Members of a smuggling ring who tried to transfer five kilograms of gold to a Chinese trader near Hyesan, Ryanggang Province, in late March were arrested by North Korea’s border patrol.
“The smuggling ring tried to hand over gold obtained from a mine in Ongjin to a Chinese trader but was arrested by border patrol officers,” a Ryanggang Province-based source told the Daily NK. “Five people were arrested, including two military officers.”
Three members of the smuggling ring are from Ongjin-gun, in South Hwanghae Province. The other two members are soldiers stationed in Ongjin who helped the other three get close to the border with China.
According to the source, the smugglers believed that they could transport the gold across land from Hyesan after finding that making the transfer by boat would be difficult. They asked a Hyesan-based smuggler for assistance in the hand-over.

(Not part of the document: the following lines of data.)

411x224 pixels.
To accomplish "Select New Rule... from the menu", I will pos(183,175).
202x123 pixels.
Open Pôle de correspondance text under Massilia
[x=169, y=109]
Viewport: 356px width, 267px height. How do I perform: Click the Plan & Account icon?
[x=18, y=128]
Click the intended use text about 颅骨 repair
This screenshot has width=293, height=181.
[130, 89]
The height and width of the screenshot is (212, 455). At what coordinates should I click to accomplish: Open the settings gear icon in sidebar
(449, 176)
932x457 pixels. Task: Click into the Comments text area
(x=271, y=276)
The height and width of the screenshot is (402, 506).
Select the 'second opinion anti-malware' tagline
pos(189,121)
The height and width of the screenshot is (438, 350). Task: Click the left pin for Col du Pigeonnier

“The Chinese trader didn’t have the money ready for the hand-over, but the smugglers gave him three kilograms the first day and were caught trying to hand him two more kilograms the next day,” said the source.
“The smugglers gave the border officials money to turn a blind eye to what they had done, but when the officials realized that the smugglers were transferring large amounts of money they reported the smugglers to their superiors and made the arrest.”
The price for five kilograms of pure gold is around 200 million South Korean won. Smuggled gold doesn’t go for as much money, but is nonetheless a lot of money in North Korea.
Gold-related transactions are only permitted among government officials. The production, sale and even smuggling of gold is controlled by the Workers’ Party of Korea (WPK)’s Office 39, which manages the Kim family’s coffers and has frequently used North Korean diplomats to smuggle gold bars.
A first-secretary at the North Korean embassy in Bangladesh tried to smuggle in gold bars worth 1.5 billion won in 2015, but was caught. Anyone who purchases or sells gold without the government knowing about it faces punishment akin to that of a “traitor to the nation.” This is because they are considered to have taken the gold away from the Kim clan’s coffers.
“The border patrol officials believed that the smuggling ring was transporting a lot of gold. Rather than just receive a paltry sum of money from the smugglers to turn a blind eye, they likely wanted to receive accolades for themselves and even Party membership,” a source in South Hwanghae Province said.
“The smugglers face severe punishment. The military officers who left their posts in Ongjin to help with the smuggling of the gold may even face the death penalty.”